## START Excerpt
What are the most effective ways for a patent owner to enforce its rights in your jurisdiction?

In recent years, the Indian courts have shown zeal and dynamism for the effective protection of IP rights, particularly in respect of patents. The most effective way to enforce patent rights includes a civil action seeking the following remedies:

  • a temporary injunction – the court can impose a temporary restraining order on the defendant until final disposal of the civil suit or for such time as stated in the court order;
  • a permanent injunction – the court can issue a final order restraining the defendant from carrying out activities constituting patent infringement in India;
  • damages or account of profits;
  • delivery up or destruction of infringing articles; or
  • legal costs.

A patent owner also has the following options to enforce its rights in India:

  • an Anton Piller order – the court can appoint a local commissioner on the request of the plaintiff or otherwise to hold or seal infringing materials or accounts in the defendant’s premises;
  • a Mareva injunction – the court can restrain the defendant from disposing of its assets within India until the trial ends or judgment in the patent infringement action is passed; or
  • a John Doe order – the court can order search and seizure in respect of an unknown defendant with the cooperation of the local commissioner and police, if required, to raid any premises where infringing activities are suspected to be carried out.

What scope is there for forum selection?

In India, a patent infringement suit may be filed either in a district court with jurisdiction or before a high court, depending on the pecuniary value of the civil suit (based on the damages sought, the applicable court fees and costs).

However, if a defendant counterclaims for revocation of the patent, the suit and the counterclaim are transferred to a high court. As defendants invariably counterclaim for revocation, patent infringement suits are typically heard mostly by the high courts.

Pre-trial

What are the stages in the litigation process leading up to a full trial?
## END Excerpt
## START Records provided
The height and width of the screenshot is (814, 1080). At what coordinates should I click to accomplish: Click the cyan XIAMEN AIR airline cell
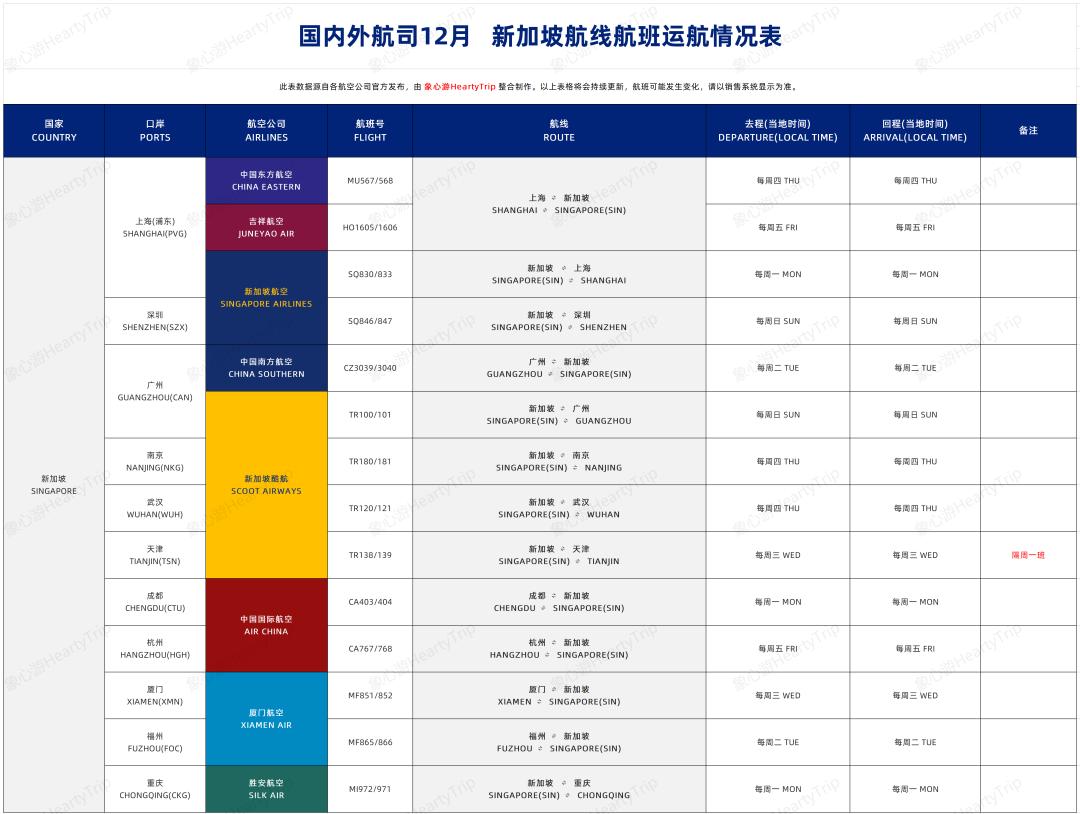pyautogui.click(x=265, y=718)

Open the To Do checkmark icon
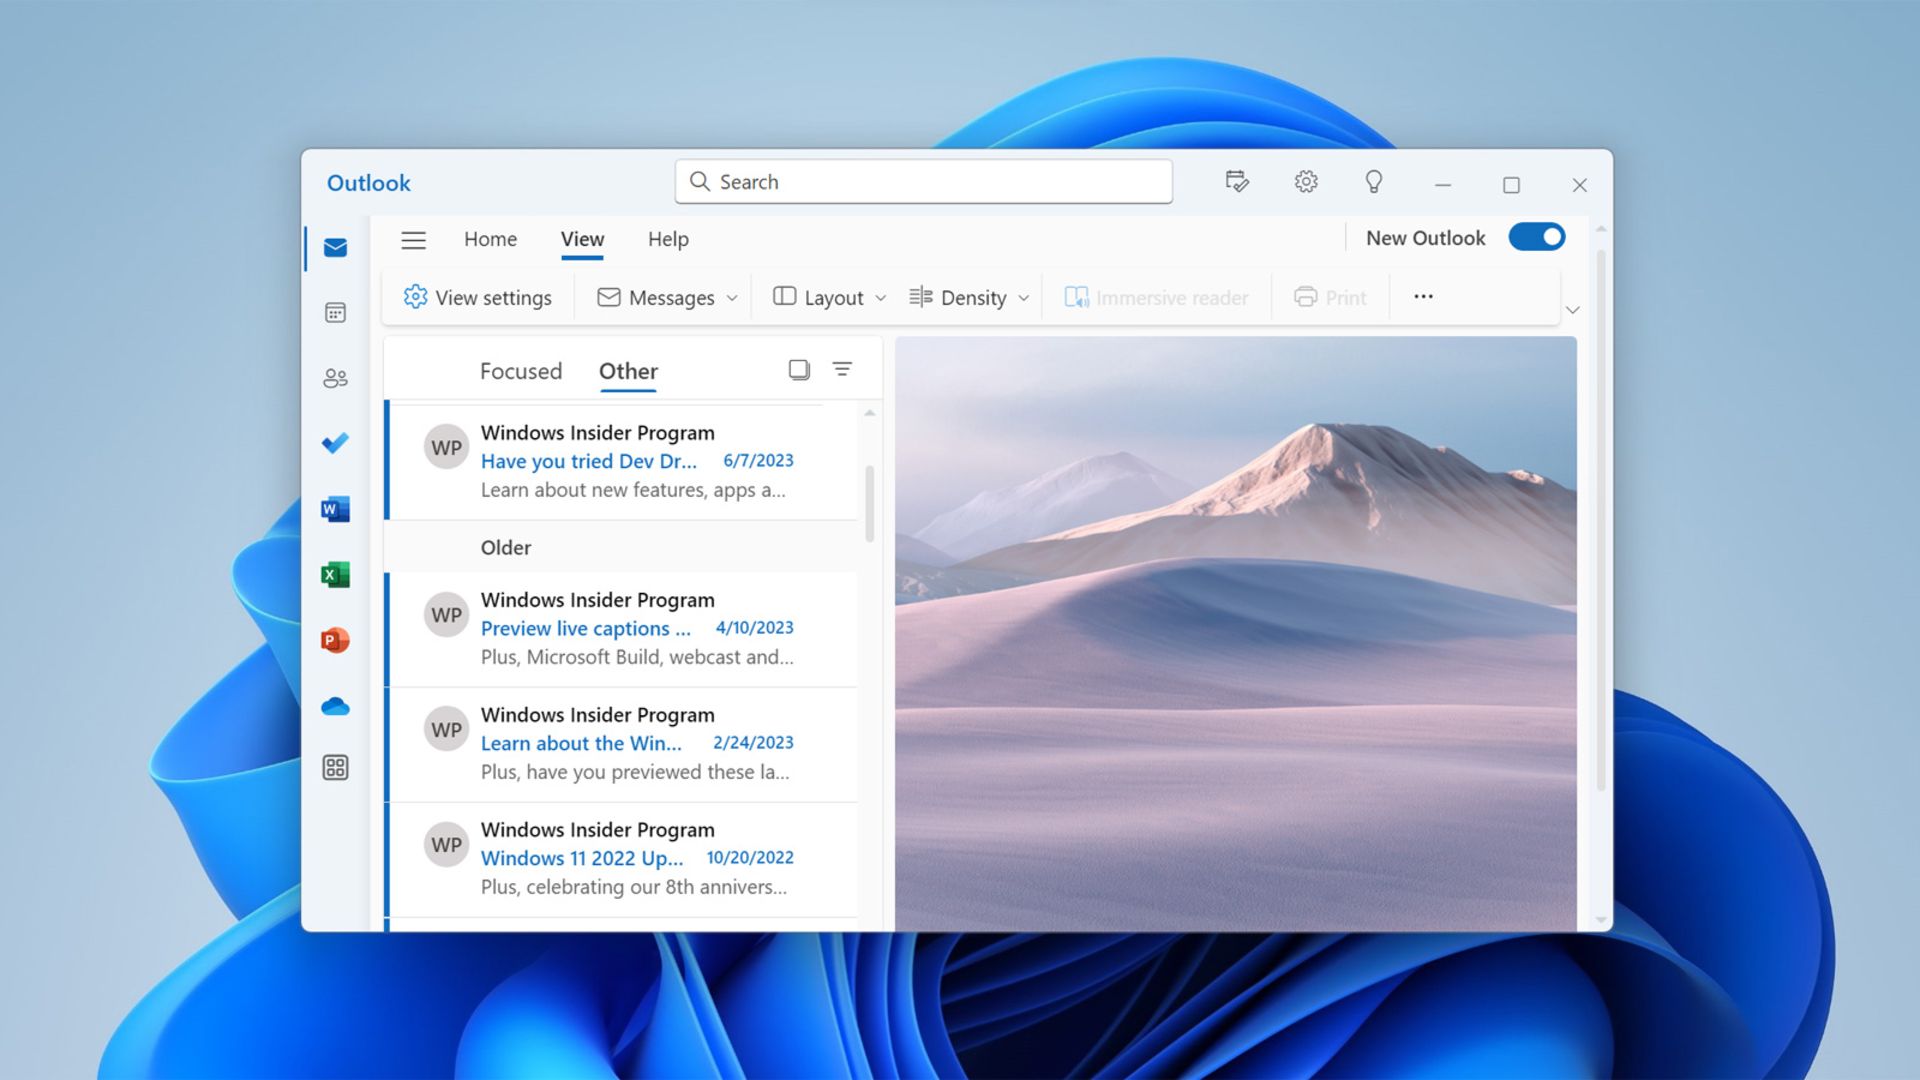(x=335, y=443)
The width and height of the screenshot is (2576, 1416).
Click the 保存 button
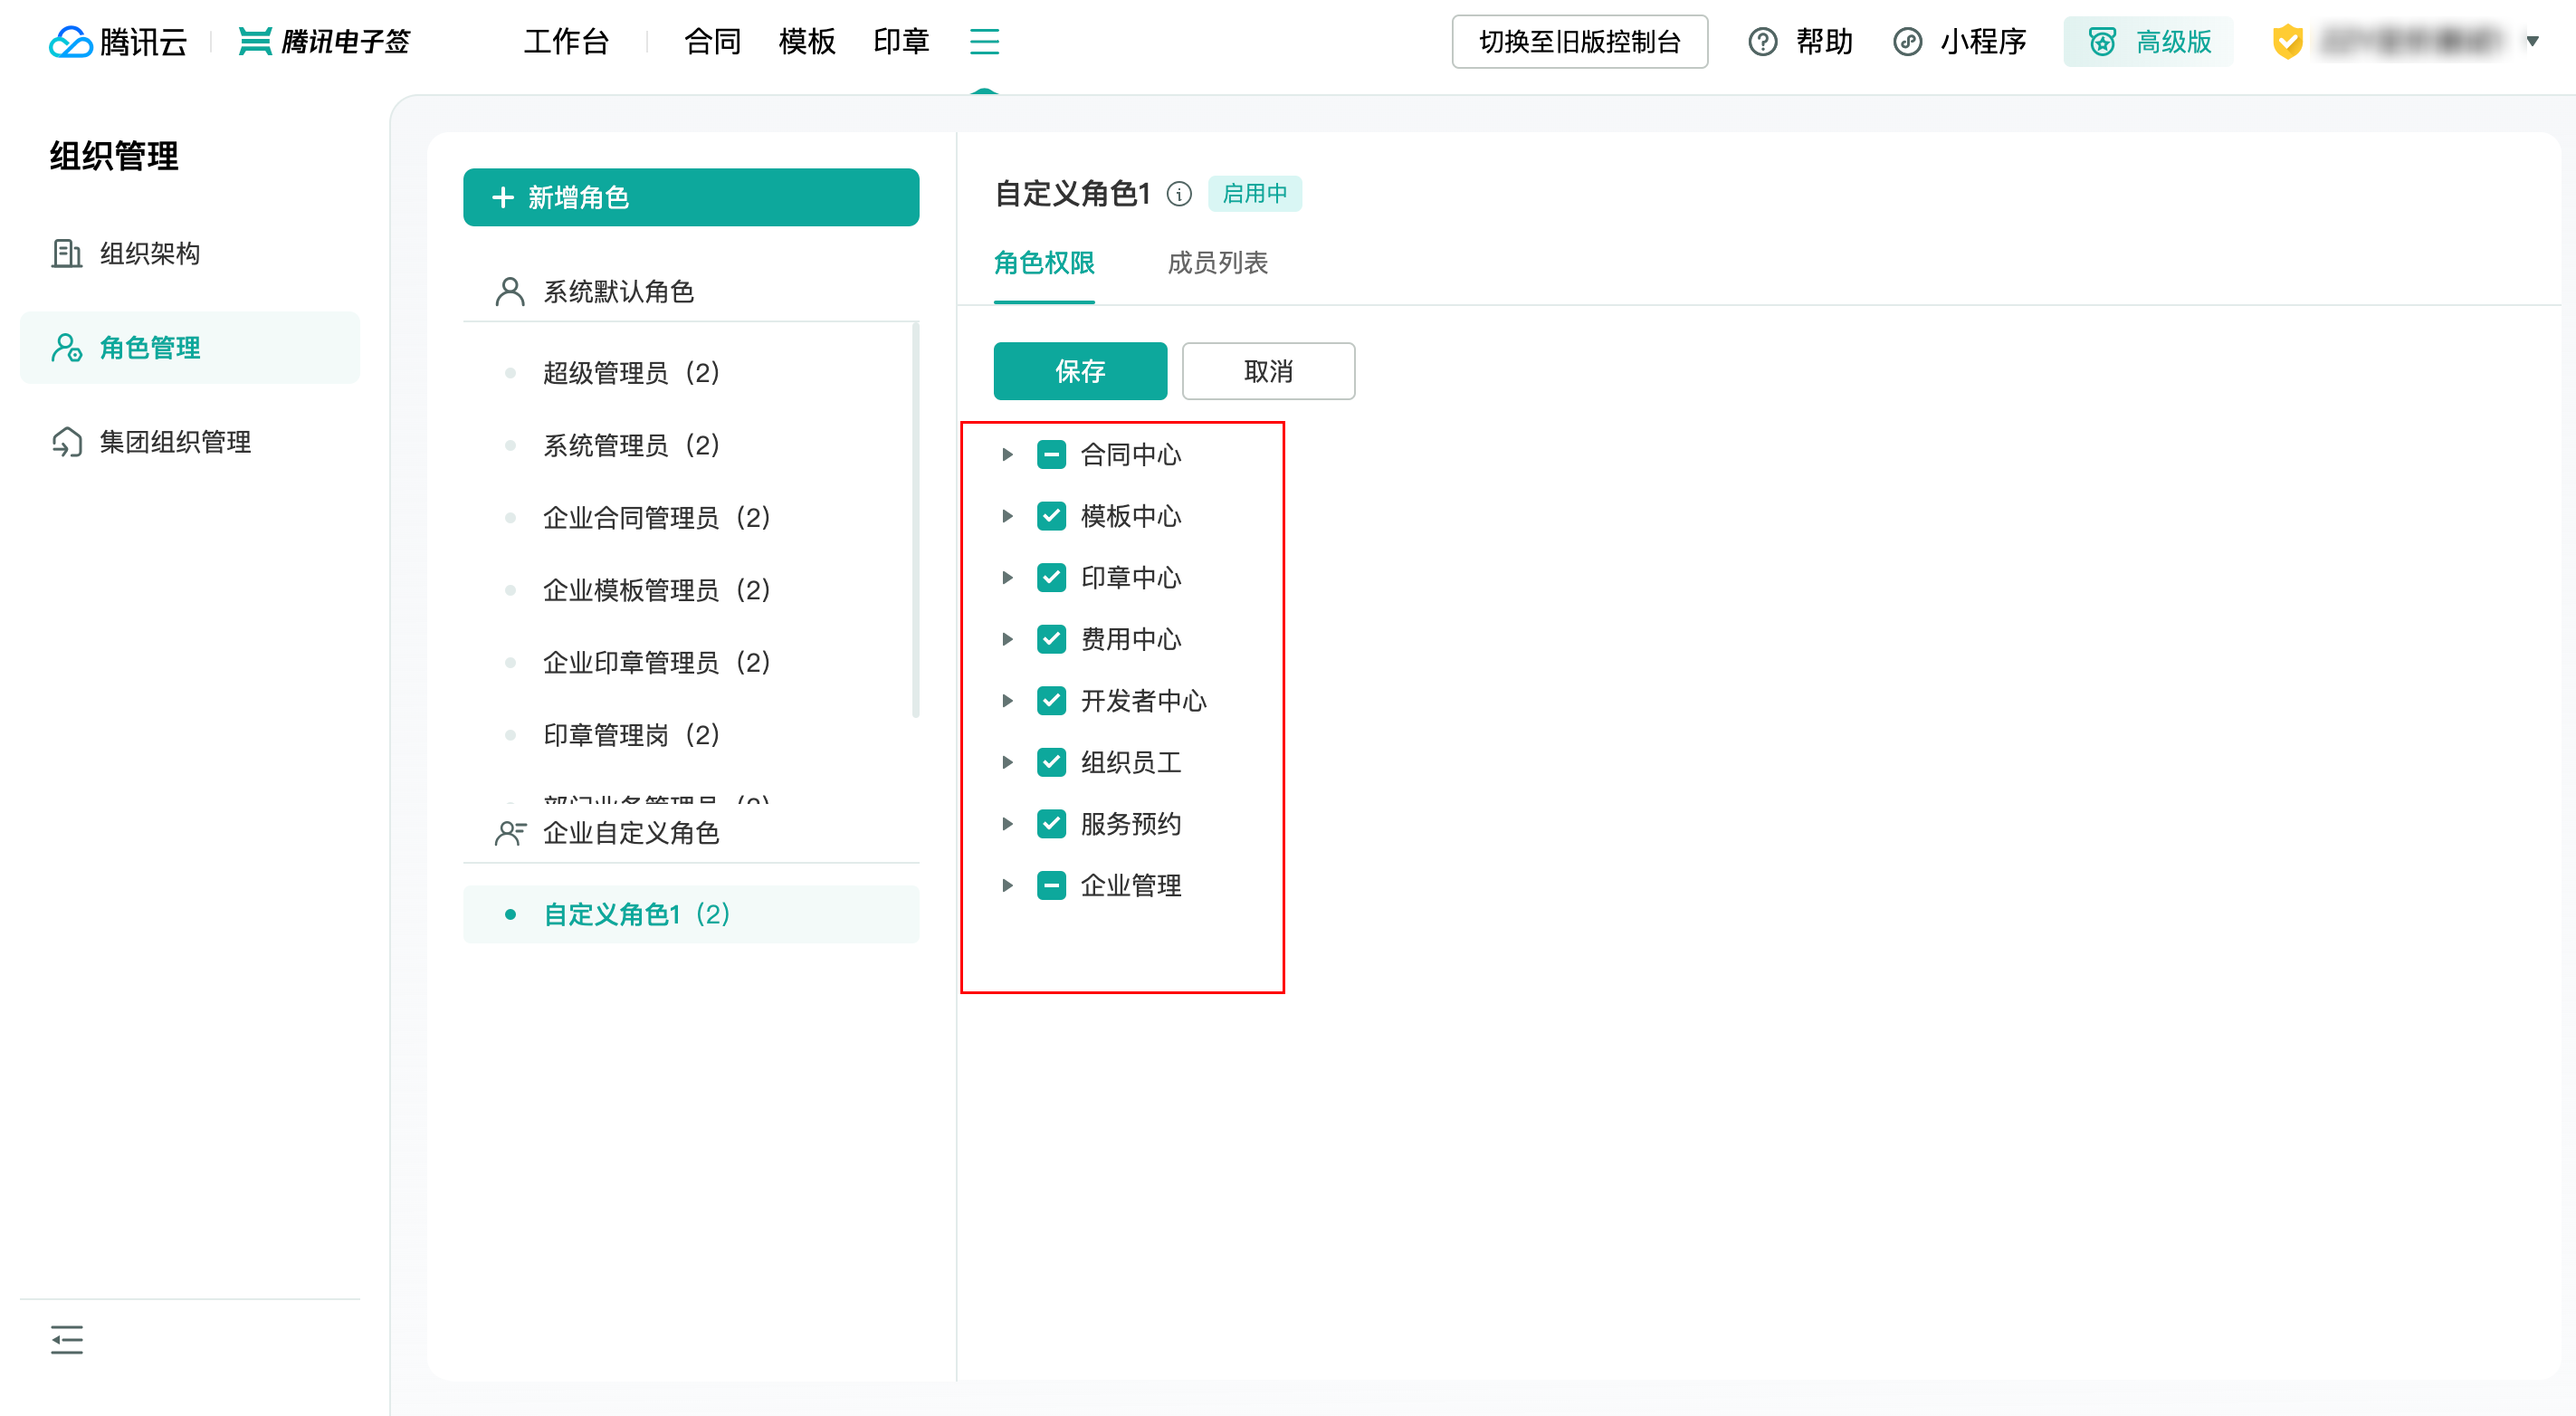tap(1079, 371)
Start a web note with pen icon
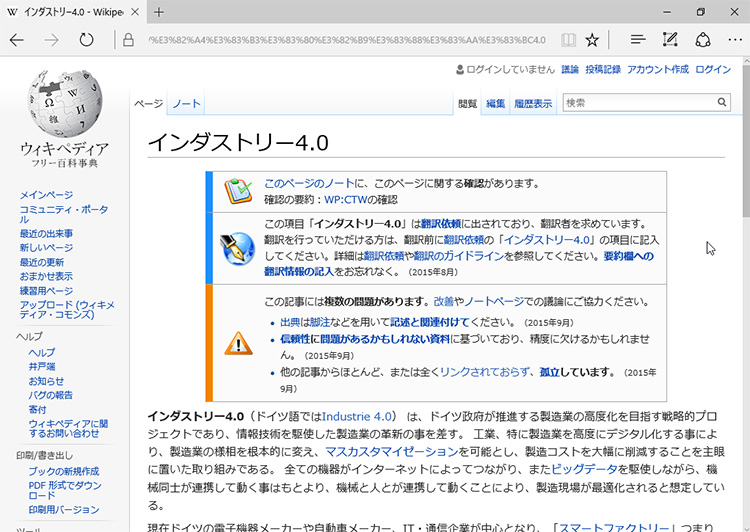The width and height of the screenshot is (750, 532). coord(670,40)
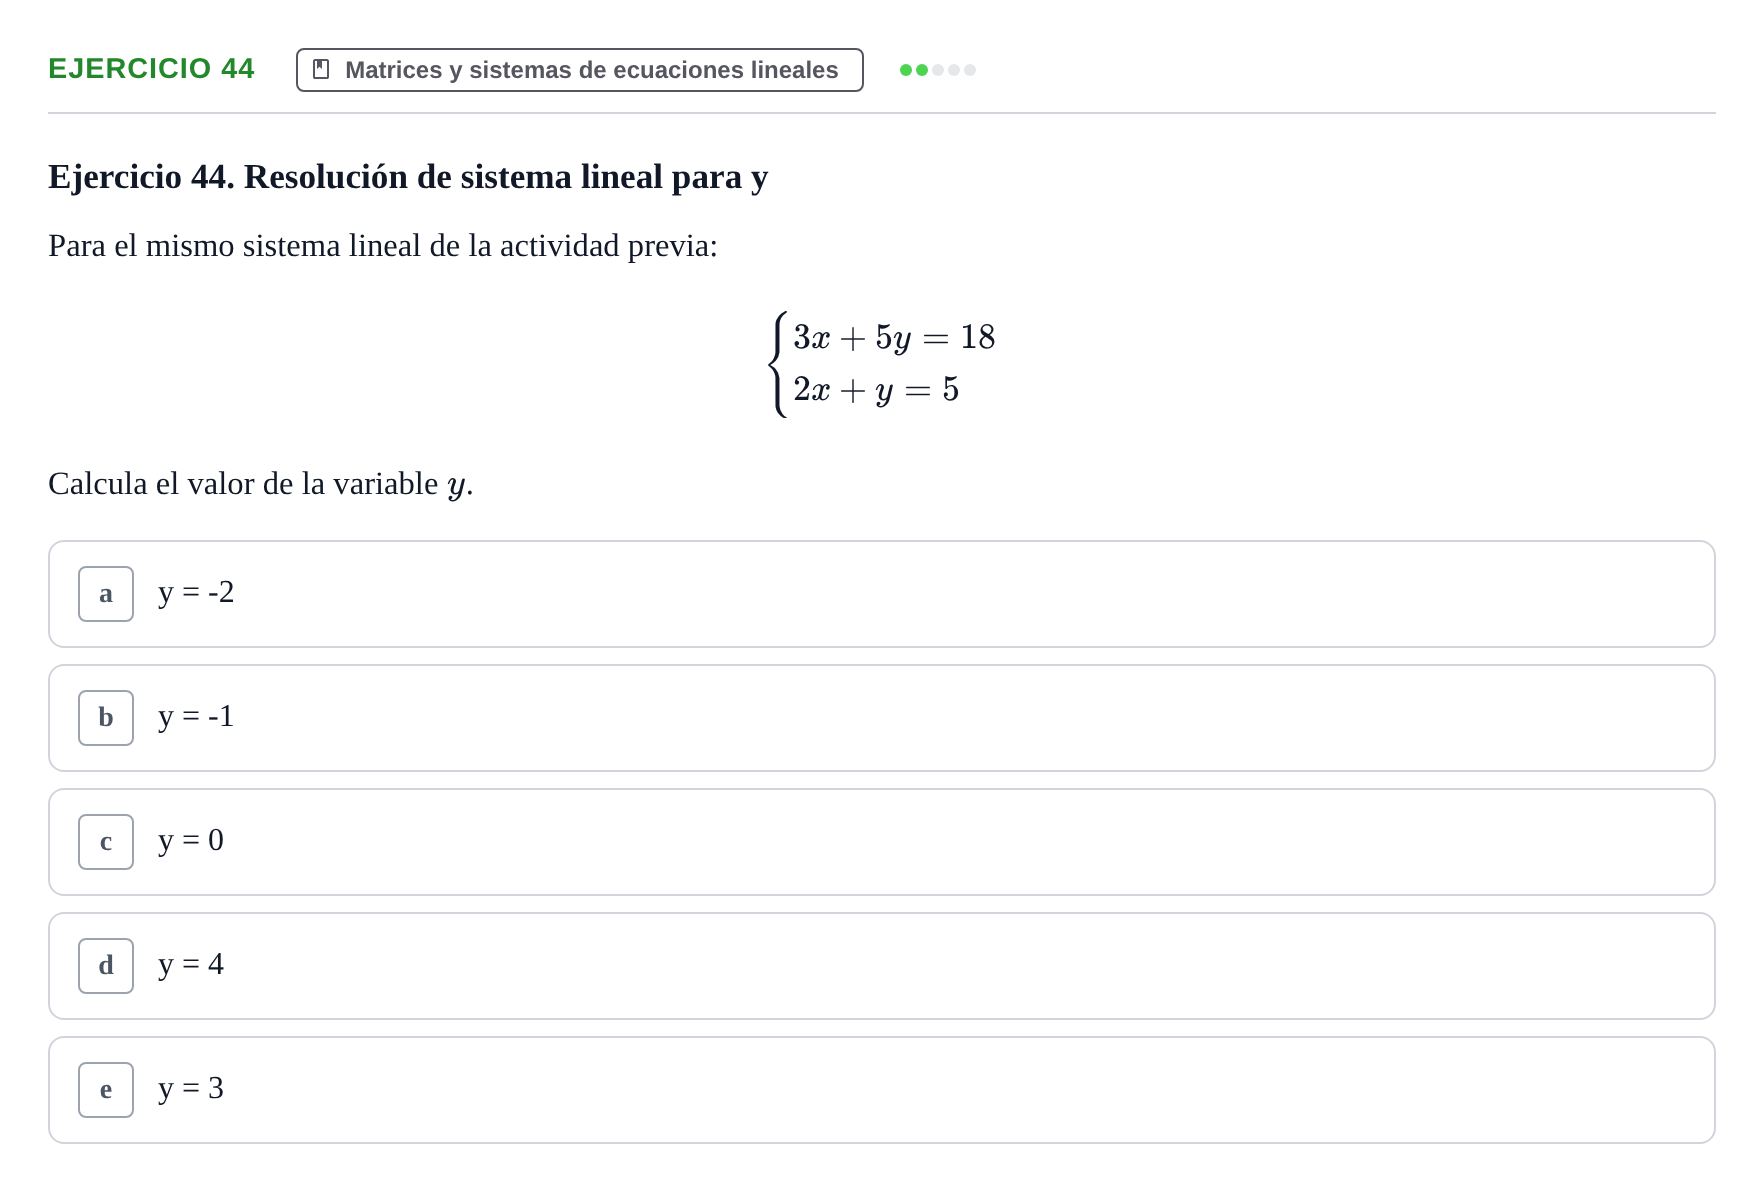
## END Records provided
> Problems to work on
1: From the patent enforcement excerpt, set down the part that opens with the words "However, if a" and closes with "a full trial?".
2: Decide whether each statement below agrees with the patent enforcement excerpt. Answer yes or no, and quote the deciding words of the excerpt.
(a) A John Doe order can be made against a defendant whose identity is unknown.
(b) Under a Mareva injunction, the court appoints a local commissioner to seal infringing materials in the defendant's premises.
(c) When a defendant counterclaims for revocation of the patent, the suit and the counterclaim go to a district court.
3: List every remedy that the patent enforcement excerpt says a civil action can seek.

> Solutions to each task
1:
However, if a defendant counterclaims for revocation of the patent, the suit and the counterclaim are transferred to a high court. As defendants invariably counterclaim for revocation, patent infringement suits are typically heard mostly by the high courts.

Pre-trial

What are the stages in the litigation process leading up to a full trial?

2:
(a) Yes: "the court can order search and seizure in respect of an unknown defendant"
(b) No: "the court can restrain the defendant from disposing of its assets within India until the trial ends or judgment in the patent infringement action is passed"
(c) No: "the suit and the counterclaim are transferred to a high court"

3:
- a temporary injunction
- a permanent injunction
- damages or account of profits
- delivery up or destruction of infringing articles
- legal costs